Finn Bock has created
a JNI/C++ implementation for the posix module. See
Finn Bock's JPython modules page for details.
Note that his cPickle, cStringIO, binascii, and struct
modules have all been integrated into JPython 1.1.
- The socket module is limited.
- sys module
- JPython is still missing exitfunc
- Also missing executable, getrefcount,
setcheckinterval which don't make much sense for JPython.
- thread module
- CPython's thread modules defines some aliases that
JPython's doesn't. These aliases are considered
obsolete and won't be supported by JPython.
- Harry Mantakos has contributed the underlying md5
implementation, so now the md5 module works out of the box.
- The time module may produce some different values than with
CPython. This is due to Java 1.1 compatibility, and this
may be improved in later releases.
Interpreter and environment
- JPython doesn't catch interrupts. Only fixable with
a GUI console since interrupts are not supported by Java.

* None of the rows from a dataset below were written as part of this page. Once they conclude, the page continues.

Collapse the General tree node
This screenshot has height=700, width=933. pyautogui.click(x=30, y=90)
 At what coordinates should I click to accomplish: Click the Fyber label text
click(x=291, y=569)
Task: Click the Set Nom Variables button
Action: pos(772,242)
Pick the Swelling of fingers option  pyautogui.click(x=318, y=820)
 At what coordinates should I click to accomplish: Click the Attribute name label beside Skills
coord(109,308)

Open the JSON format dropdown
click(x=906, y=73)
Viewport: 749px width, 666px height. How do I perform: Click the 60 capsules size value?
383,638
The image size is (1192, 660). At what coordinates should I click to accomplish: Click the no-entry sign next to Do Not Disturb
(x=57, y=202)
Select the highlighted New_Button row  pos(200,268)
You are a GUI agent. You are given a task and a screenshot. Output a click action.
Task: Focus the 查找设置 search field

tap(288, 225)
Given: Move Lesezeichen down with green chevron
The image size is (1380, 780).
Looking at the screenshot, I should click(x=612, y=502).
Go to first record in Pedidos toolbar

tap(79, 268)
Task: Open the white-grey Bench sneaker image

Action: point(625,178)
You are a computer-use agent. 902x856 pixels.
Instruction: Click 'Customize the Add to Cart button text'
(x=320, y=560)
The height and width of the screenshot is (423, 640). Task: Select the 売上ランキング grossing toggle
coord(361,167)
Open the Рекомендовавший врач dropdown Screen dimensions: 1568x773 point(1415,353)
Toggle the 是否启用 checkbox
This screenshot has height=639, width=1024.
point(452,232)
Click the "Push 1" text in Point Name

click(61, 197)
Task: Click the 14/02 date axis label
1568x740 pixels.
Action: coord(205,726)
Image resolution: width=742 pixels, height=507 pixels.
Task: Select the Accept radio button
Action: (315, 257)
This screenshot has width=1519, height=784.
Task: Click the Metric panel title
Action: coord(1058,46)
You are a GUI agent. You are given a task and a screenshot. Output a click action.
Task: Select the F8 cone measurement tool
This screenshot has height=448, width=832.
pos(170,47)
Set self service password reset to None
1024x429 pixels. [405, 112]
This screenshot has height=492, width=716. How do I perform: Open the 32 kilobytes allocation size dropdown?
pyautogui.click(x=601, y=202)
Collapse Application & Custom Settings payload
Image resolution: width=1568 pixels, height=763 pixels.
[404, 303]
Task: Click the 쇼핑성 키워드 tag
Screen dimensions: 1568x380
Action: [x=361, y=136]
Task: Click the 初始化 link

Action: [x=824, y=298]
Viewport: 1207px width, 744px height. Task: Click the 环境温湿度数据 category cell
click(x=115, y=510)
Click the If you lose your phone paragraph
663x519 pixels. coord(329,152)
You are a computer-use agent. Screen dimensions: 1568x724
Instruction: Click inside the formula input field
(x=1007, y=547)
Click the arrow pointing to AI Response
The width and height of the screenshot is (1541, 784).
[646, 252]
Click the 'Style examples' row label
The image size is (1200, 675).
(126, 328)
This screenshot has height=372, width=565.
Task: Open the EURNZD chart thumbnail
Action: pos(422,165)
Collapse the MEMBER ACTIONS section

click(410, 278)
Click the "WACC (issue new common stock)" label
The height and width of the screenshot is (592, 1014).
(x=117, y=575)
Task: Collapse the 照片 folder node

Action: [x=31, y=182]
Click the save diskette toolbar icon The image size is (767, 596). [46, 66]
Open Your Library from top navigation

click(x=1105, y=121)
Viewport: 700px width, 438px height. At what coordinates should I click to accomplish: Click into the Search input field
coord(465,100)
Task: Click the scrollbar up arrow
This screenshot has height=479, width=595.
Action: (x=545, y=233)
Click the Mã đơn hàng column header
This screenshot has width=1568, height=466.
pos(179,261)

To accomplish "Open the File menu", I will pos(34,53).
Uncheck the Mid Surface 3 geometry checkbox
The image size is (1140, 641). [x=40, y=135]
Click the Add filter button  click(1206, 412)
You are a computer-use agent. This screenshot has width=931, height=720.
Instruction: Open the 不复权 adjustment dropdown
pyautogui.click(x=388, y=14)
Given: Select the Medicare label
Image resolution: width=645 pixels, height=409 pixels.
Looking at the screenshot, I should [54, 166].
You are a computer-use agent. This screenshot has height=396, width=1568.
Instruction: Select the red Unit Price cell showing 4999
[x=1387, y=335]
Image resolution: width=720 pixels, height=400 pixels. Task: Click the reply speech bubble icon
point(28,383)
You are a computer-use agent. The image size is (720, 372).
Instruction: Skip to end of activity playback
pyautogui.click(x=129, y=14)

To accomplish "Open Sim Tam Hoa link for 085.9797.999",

- JPython doesn't have command line editing. Only
fixable with a GUI console. However, Un*x users can check out
rlterm which provides generic GNU Readline support
for any terminal based interactive program. rlterm
is part of the
Yorick package.
- JPython should have a feature similar to
$PYTHONSTARTUP, which specifies a script to run at the start
of interactive mode only.
- JPython supports
different command line options than
CPython, e.g. "-jar" and "-D". It
also has a different convention for indicating non-interactive
standard input (the Java runtime needs help).